When I was in boot camp in 1983, I had my wisdom teeth pulled. The dentist, a Navy commander, gave me an industrial strength dose of pain killers. During the operation, and for about two hours afterward, I was barely able to speak coherently, let alone drive a car, fly an airplane, or operate a table saw.
I have a co-worker who is an active tennis and roller hockey player. By anyone's reckoning, he is in superb health. That is, except for his diabetes, for which he takes daily injections of insulin. From time to time, this insulin produces feelings of lightheadedness and, as he describes it, makes him "feel drunk."
Both novocain and insulin have characteristics which, under other circumstances, would cause them to be illegal. Republicans would argue that, because these drugs make you goofy, they should be outlawed. Democrats would argue that these drugs are not 100 percent safe and that they should, therefore, be outlawed. Doctors prescribe them routinely to countless people, many of whom would never so much as drink a beer or smoke a cigarette. There is no epidemic of novocain or insulin use, or any criminal subculture trafficking in these drugs.
Marijuana, on the other hand, does not have the blessing of the FDA, the DEA, the AMA or any of the other alphabet soup organizations which act as our medical gatekeepers. Even though many legal substances have the same effects as marijuana, a veritable propaganda jihad is being waged to make sure that marijuana remains illegal in all circumstances. This is happening despite the fact that marijuana has been shown to have very positive medicinal benefits for people suffering from cancer, AIDS, glaucoma, migraines, and other maladies.
Opponents of medical marijuana argue that there are already legal drugs which produce benefits similar to marijuana, and that medical marijuana is therefore not necessary. Medical evidence reveals that marijuana works faster than other drugs to relieve certain forms of suffering, and that dosages of marijuana are easier to regulate on a case by case basis. Marijuana is also less expensive than other remedies. The decision whether or not to use marijuana ought to remain between doctors and patients.
Some say that marijuana should remain illegal because it has never been tested medicinally. Well, gee, I wonder why. I mean, like, you could go to jail for doing studies with results which might, you know like, help people. Actually, there have been several tests of marijuana for medicinal proposes, which have discovered, among other things, that marijuana smoking can cure glaucoma. The whole business of outlawing even the testing of medical marijuana points up just one more unintended consequence of the Drug War.

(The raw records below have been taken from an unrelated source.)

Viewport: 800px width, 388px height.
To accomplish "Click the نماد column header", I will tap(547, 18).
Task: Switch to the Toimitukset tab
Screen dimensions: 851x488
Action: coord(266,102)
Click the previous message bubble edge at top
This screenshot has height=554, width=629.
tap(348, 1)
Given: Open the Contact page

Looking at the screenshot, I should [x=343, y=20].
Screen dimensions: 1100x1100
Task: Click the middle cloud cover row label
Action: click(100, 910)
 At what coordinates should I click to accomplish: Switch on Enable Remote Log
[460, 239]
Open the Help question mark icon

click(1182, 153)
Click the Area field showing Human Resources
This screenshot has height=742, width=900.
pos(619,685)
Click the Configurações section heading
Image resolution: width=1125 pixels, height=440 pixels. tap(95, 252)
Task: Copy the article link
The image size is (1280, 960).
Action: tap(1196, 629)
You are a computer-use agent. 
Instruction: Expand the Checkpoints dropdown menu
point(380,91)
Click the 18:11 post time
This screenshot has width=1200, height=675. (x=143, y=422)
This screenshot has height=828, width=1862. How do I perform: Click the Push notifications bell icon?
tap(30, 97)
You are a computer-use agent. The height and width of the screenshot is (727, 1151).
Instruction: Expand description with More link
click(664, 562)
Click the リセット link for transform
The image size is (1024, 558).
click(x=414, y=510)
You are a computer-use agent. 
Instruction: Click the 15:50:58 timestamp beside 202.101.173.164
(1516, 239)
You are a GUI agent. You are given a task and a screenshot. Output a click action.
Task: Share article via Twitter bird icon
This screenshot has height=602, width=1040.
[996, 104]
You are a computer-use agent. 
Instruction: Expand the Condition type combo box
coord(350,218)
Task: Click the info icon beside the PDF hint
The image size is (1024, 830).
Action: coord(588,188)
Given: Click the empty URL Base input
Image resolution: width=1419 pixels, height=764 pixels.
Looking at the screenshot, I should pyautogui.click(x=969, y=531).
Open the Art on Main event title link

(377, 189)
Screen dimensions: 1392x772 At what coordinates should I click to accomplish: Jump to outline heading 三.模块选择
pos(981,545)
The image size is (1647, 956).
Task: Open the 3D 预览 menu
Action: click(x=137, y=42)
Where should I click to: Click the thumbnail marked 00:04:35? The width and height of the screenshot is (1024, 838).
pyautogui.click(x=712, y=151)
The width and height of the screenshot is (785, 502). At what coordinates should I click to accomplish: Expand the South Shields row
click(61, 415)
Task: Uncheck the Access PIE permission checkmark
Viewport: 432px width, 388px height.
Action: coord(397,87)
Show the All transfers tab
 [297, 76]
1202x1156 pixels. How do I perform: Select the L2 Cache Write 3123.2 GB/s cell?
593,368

Some say that marijuana should remain illegal in all circumstances because it is a "gateway drug", the use of which "leads to" the use of harder drugs. The huge majority of people who smoke marijuana never become potheads, much less go on to use anything stronger. Moreover, why do we draw the line with marijuana? Haven't most crackheads also used alcohol, tobacco, and caffeine? Why do not these drugs "lead to" crack addiction? Should we not, therefore, also outlaw these drugs? (William F. Buckley points out that all rapists have at one time or another masturbated. Is masturbation a "gateway " behavior, which should also be criminalized?)
Conservatives, who so rightfully inveigh against political correctness, have made drug prohibition the object of more political correctness than any other issue. Whenever someone raises the subject of ending the Drug War, or even legalizing medical marijuana, liberals and conservatives alike descend on that person as if they had suggested that the earth was flat. They are far more concerned with spouting the party line than they are with providing any kind of serious defense for their position.
If marijuana were 100 percent safe, it would be the only 100 percent safe substance on the planet. There are plenty of drugs available, which do wonderful things for countless people, in spite of their harmful side effects. Novocain and insulin are just two cases in point. I am allergic to a family of drugs known as sulfa drugs, which no doubt benefit numerous people. There are even people who are allergic to penicillin. I would not recommend getting behind a steering wheel immediately after a belt of Nyquil.
Even if you favor the Drug War, opposition to medicinal use of marijuana represents the same brand of fanaticism which, in the 1940s, led the United States to send thousands of Japanese-Americans to internment camps on the name of fighting Japan. Ironically, Japanese-Americans who were allowed to join the military were among the most decorated servicemen of World War II. Likewise, marijuana, if legalized for medical purposes, may prove one of the safest, most effective, and most inexpensive drugs available. The real crime is that the government, for no good reason, may jail you for even investigating this possibility.